I love to travel all over the globe shopping for textiles to add to my wearable art. I have taught quilting to school children in Nepal, seminole patchwork to seamstresses in Thailand, and jackets and embellishment to quilters in Turkey where I also served as a judge at 2 of their International Quilt Shows. I have created garments for 5 Fairfield and Bernina Fashion Shows and teach classes on embellishment and wearable art. Lately I have been leaning more toward making art quilts.

Wednesday, March 9, 2011

Trip to India & Nepal-Agra Part 3- The Baby Taj

After we left the Taj Mahal we drove to the other side of the river to see the back of the Taj, and the Baby Taj, and passed the Red Fort on the way.

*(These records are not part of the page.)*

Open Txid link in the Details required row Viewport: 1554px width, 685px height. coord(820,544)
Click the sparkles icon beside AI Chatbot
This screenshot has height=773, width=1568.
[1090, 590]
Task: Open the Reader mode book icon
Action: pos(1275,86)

Despite having been to Agra twice before I had never heard of the so called "Baby Taj".
The Itimad - ud - Daulah is the tomb of Mirza Ghiyas and predates the "real" Taj.

Located on the left bank of the Yamuna river, the mausoleum is set in a large cruciform garden criss-crossed by water courses and walkways. The mausoleum itself is set on a base about 50 meters square and about 1 meter high. The mausoleum is about 23 meters square. On each corner are hexagonal towers, about 13 meters tall.

The walls are white marble from Rajasthan encrusted with semi-precious stone decorations - cornelian, jasper, lapis lazuli, onyx, and topaz in images of cypress trees and wine bottles, or more elaborate decorations like cut fruit or vases containing bouquets. Light to the interior passes through delicate jali screens of intricately carved white marble.

It was the first building in Mughal Agra to be faced in marble.

The paintings are spectacular but not as well preserved as the interior of the Taj.

Floor tiles.

Inside the dome.

These are replicas as the bodies are buried underneath the building.

Drying laundry by the river.

The Taj from the back.

The tuk tuk we hired and the driver.
A tea stand where we stopped.

Goats and a book seller.

A camel for hire.

It was a bit too misty for a good view.